● **Page excerpt**:
⟨

Your letters on Heacham Beach sea water quality and plans for a new Queen Elizabeth Hospital in King’s Lynn

Here are the letters from Tuesday’s Lynn News…

Has this beach been tested properly?

It is reported that the water on Heacham Beach is polluted so you cannot swim there.

Yet a mile to the north Hunstanton beach is clear and you can swim there - yet when the tide goes out twice a day the water passes by Hunstanton and it also goes past Old Hunstanton beach, Holme beach and more then likely Skegness beach.

So why are these beaches all clear or has Heacham beach not been tested properly as all this water goes out the north sea twice a day.

Dick Melton

Hunstanton

There should be fines and sanctions

The water companies have come under the spotlight recently, notably at Lake Windermere and Devon.

This is symptomatic of an industry which has not been called properly to account and it has taken two catastrophes to draw scandals which have been going on for too many decades to the public sphere.

In Norfolk we have our own mega pollution waiting to happen, mainly around the Wash. I for one certainly wouldn't bathe in places like Heacham and Hunstanton.

⟩

● **Supplied records**:
⟨

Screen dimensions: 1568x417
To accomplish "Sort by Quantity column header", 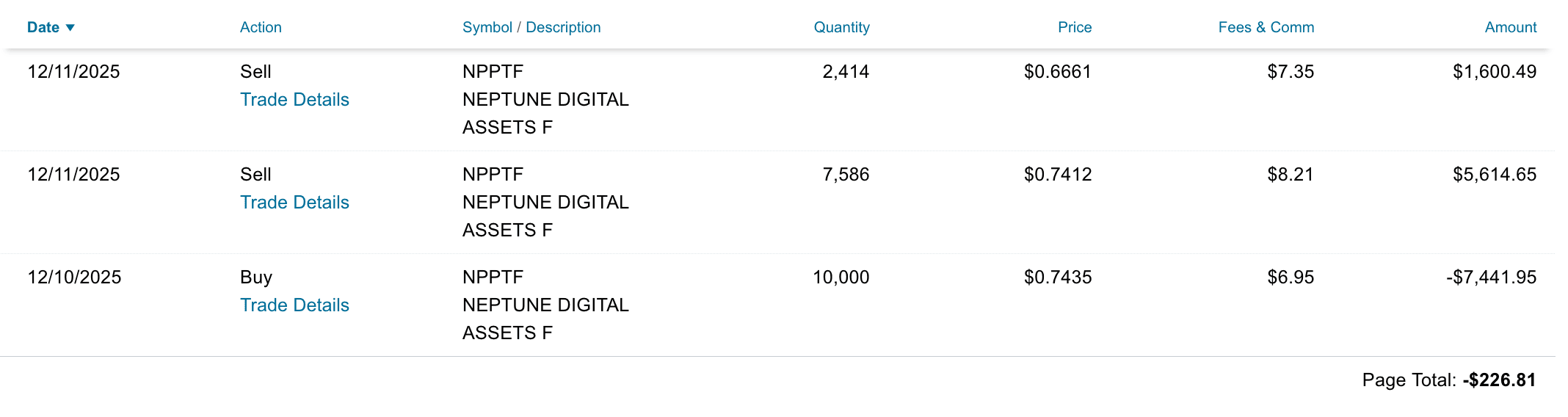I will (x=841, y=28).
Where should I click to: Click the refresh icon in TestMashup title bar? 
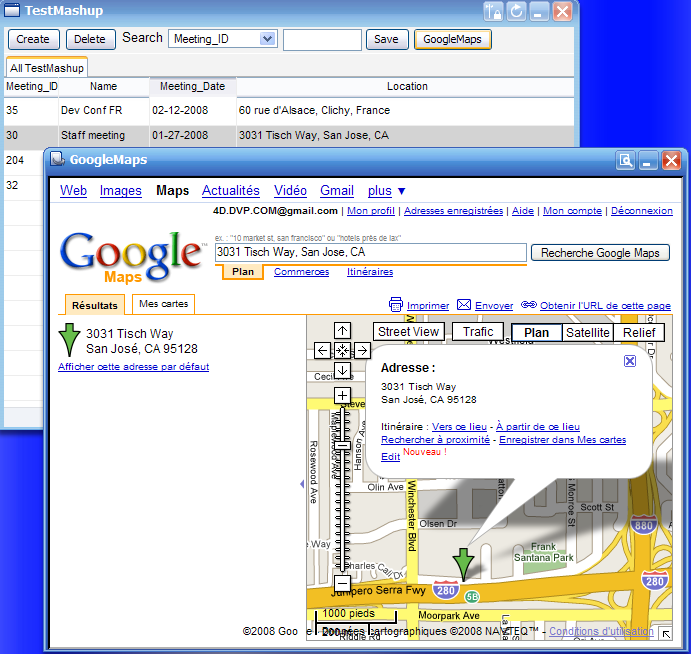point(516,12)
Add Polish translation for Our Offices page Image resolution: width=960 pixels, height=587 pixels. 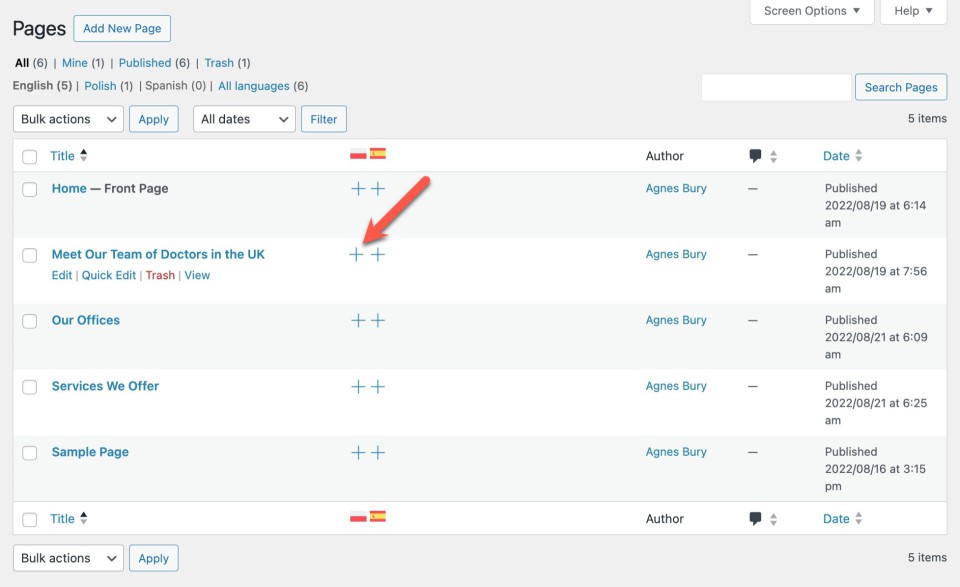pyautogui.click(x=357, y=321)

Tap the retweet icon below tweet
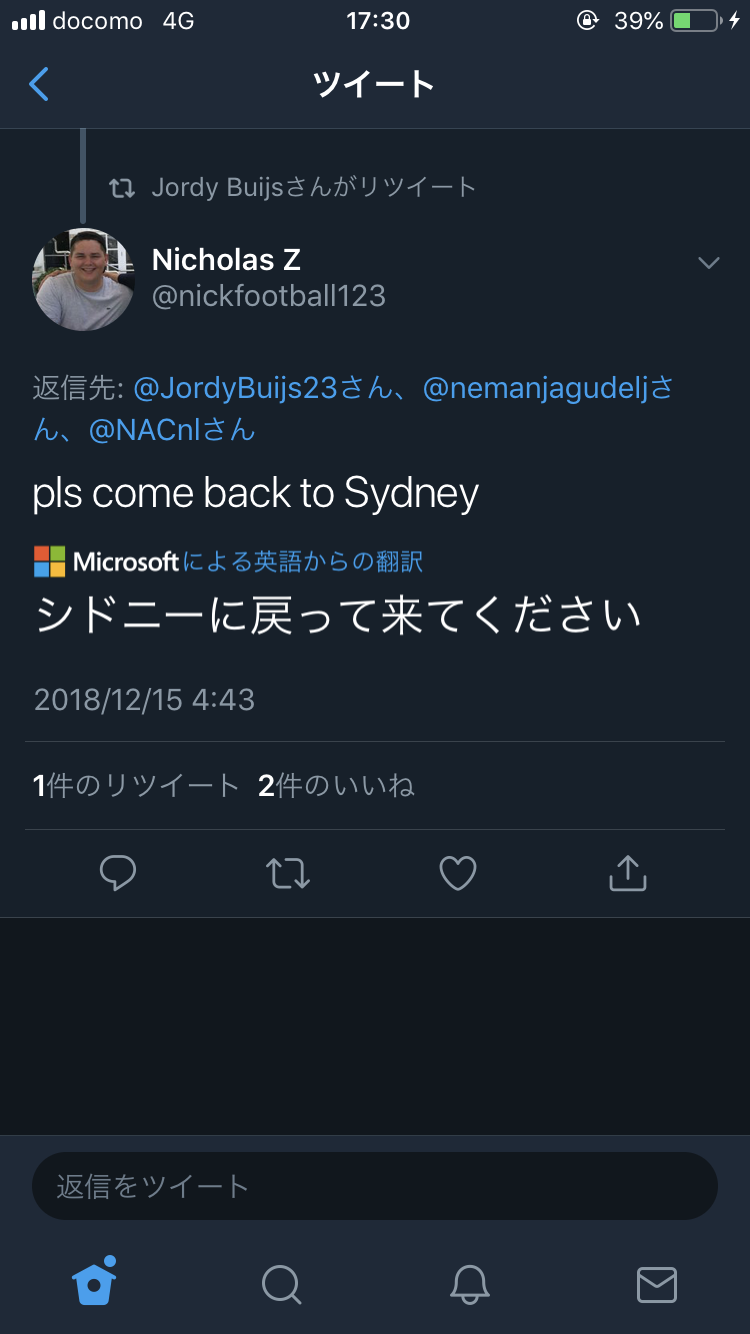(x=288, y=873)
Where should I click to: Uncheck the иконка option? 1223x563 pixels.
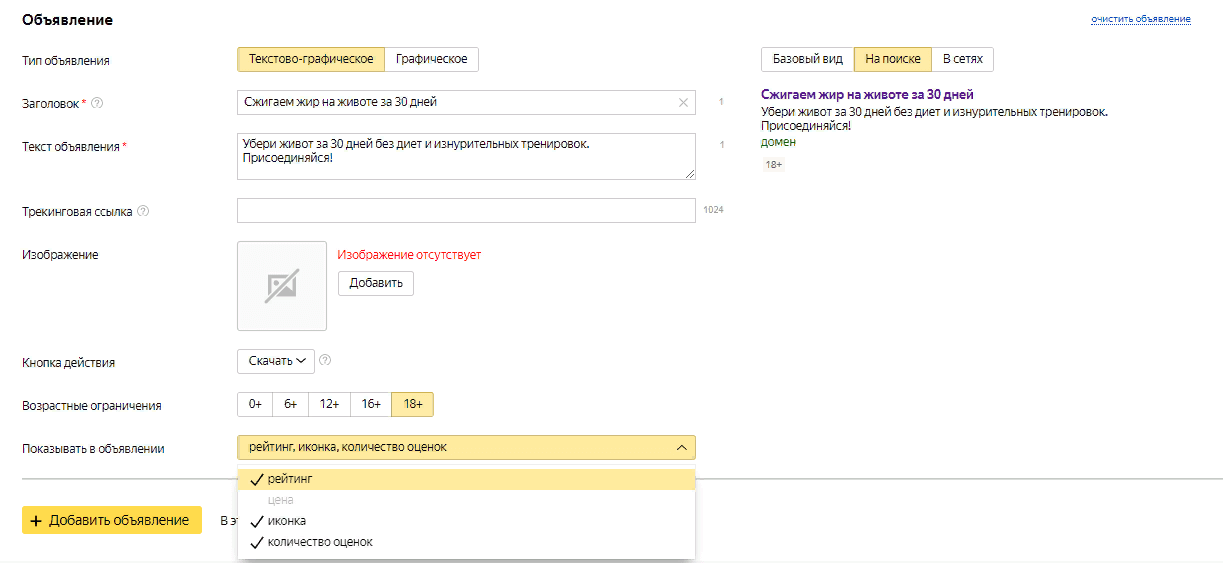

⟩

● **Complete the following**:
a) In the letters page, which two places does the letter about the water companies name as recently under the spotlight?
b) Rewrite the stretch of the letters page from "In Norfolk we" through "Heacham and Hunstanton.", putting "swim" in place of "bathe".

● **Solutions per task**:
a) Lake Windermere and Devon.

b)
In Norfolk we have our own mega pollution waiting to happen, mainly around the Wash. I for one certainly wouldn't swim in places like Heacham and Hunstanton.